+++ Data for review +++
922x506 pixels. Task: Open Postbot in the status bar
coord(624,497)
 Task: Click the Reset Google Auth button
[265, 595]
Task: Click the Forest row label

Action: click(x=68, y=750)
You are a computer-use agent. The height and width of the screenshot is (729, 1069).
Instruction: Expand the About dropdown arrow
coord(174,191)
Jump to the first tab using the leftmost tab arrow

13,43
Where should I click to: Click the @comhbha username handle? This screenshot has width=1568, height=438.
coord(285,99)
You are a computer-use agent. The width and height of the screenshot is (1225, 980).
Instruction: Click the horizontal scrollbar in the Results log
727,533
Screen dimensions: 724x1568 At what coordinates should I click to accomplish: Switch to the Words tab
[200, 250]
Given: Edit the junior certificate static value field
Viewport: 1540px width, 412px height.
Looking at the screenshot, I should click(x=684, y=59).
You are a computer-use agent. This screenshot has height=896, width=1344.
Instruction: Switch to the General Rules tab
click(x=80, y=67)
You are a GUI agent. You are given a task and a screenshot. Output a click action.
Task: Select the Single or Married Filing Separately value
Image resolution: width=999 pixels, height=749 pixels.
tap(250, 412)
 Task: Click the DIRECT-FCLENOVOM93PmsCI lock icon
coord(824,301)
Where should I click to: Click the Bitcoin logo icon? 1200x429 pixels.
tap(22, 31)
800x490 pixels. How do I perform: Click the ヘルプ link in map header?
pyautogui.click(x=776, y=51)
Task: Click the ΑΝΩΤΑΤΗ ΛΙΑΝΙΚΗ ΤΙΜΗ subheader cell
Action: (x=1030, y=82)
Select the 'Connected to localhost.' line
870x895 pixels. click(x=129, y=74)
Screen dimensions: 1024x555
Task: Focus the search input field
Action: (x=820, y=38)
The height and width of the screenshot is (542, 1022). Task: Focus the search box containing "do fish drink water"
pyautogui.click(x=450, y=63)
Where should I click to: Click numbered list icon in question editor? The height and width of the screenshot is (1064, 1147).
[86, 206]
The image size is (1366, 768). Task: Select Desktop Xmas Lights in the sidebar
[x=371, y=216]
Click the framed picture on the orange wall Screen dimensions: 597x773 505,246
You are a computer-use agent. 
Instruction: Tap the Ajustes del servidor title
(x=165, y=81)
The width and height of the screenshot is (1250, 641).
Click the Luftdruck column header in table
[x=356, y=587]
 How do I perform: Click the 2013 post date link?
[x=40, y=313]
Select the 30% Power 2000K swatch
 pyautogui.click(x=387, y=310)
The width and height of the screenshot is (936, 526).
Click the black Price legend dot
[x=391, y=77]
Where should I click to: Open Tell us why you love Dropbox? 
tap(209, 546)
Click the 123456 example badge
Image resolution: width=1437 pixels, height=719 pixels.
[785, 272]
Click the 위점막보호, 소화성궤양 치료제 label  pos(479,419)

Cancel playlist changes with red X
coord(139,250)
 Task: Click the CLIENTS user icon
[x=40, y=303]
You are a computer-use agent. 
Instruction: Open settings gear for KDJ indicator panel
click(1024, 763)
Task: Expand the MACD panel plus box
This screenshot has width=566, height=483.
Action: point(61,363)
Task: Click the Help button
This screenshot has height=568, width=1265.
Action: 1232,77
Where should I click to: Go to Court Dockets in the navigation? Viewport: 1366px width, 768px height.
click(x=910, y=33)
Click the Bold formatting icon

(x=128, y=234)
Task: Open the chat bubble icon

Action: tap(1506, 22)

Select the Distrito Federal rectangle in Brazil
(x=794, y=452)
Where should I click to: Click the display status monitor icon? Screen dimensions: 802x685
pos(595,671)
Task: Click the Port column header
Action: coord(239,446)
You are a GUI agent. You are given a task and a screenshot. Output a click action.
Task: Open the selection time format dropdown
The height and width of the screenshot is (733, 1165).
+++
## Directions
Set every entry down verbatim.

## Answer to the exercise
922x506 pixels. Task: Open Postbot in the status bar
coord(624,497)
 Task: Click the Reset Google Auth button
[265, 595]
Task: Click the Forest row label

Action: click(x=68, y=750)
You are a computer-use agent. The height and width of the screenshot is (729, 1069).
Instruction: Expand the About dropdown arrow
coord(174,191)
Jump to the first tab using the leftmost tab arrow

13,43
Where should I click to: Click the @comhbha username handle? This screenshot has width=1568, height=438.
coord(285,99)
You are a computer-use agent. The width and height of the screenshot is (1225, 980).
Instruction: Click the horizontal scrollbar in the Results log
727,533
Screen dimensions: 724x1568 At what coordinates should I click to accomplish: Switch to the Words tab
[200, 250]
Given: Edit the junior certificate static value field
Viewport: 1540px width, 412px height.
Looking at the screenshot, I should click(x=684, y=59).
You are a computer-use agent. This screenshot has height=896, width=1344.
Instruction: Switch to the General Rules tab
click(x=80, y=67)
You are a GUI agent. You are given a task and a screenshot. Output a click action.
Task: Select the Single or Married Filing Separately value
Image resolution: width=999 pixels, height=749 pixels.
tap(250, 412)
 Task: Click the DIRECT-FCLENOVOM93PmsCI lock icon
coord(824,301)
Where should I click to: Click the Bitcoin logo icon? 1200x429 pixels.
tap(22, 31)
800x490 pixels. How do I perform: Click the ヘルプ link in map header?
pyautogui.click(x=776, y=51)
Task: Click the ΑΝΩΤΑΤΗ ΛΙΑΝΙΚΗ ΤΙΜΗ subheader cell
Action: (x=1030, y=82)
Select the 'Connected to localhost.' line
870x895 pixels. click(x=129, y=74)
Screen dimensions: 1024x555
Task: Focus the search input field
Action: (x=820, y=38)
The height and width of the screenshot is (542, 1022). Task: Focus the search box containing "do fish drink water"
pyautogui.click(x=450, y=63)
Where should I click to: Click numbered list icon in question editor? The height and width of the screenshot is (1064, 1147).
[86, 206]
The image size is (1366, 768). Task: Select Desktop Xmas Lights in the sidebar
[x=371, y=216]
Click the framed picture on the orange wall Screen dimensions: 597x773 505,246
You are a computer-use agent. 
Instruction: Tap the Ajustes del servidor title
(x=165, y=81)
The width and height of the screenshot is (1250, 641).
Click the Luftdruck column header in table
[x=356, y=587]
 How do I perform: Click the 2013 post date link?
[x=40, y=313]
Select the 30% Power 2000K swatch
 pyautogui.click(x=387, y=310)
The width and height of the screenshot is (936, 526).
Click the black Price legend dot
[x=391, y=77]
Where should I click to: Open Tell us why you love Dropbox? 
tap(209, 546)
Click the 123456 example badge
Image resolution: width=1437 pixels, height=719 pixels.
[785, 272]
Click the 위점막보호, 소화성궤양 치료제 label  pos(479,419)

Cancel playlist changes with red X
coord(139,250)
 Task: Click the CLIENTS user icon
[x=40, y=303]
You are a computer-use agent. 
Instruction: Open settings gear for KDJ indicator panel
click(1024, 763)
Task: Expand the MACD panel plus box
This screenshot has width=566, height=483.
Action: point(61,363)
Task: Click the Help button
This screenshot has height=568, width=1265.
Action: 1232,77
Where should I click to: Go to Court Dockets in the navigation? Viewport: 1366px width, 768px height.
click(x=910, y=33)
Click the Bold formatting icon

(x=128, y=234)
Task: Open the chat bubble icon

Action: tap(1506, 22)

Select the Distrito Federal rectangle in Brazil
(x=794, y=452)
Where should I click to: Click the display status monitor icon? Screen dimensions: 802x685
pos(595,671)
Task: Click the Port column header
Action: coord(239,446)
You are a GUI agent. You are given a task and a screenshot. Output a click action.
Task: Open the selection time format dropdown
The height and width of the screenshot is (733, 1165).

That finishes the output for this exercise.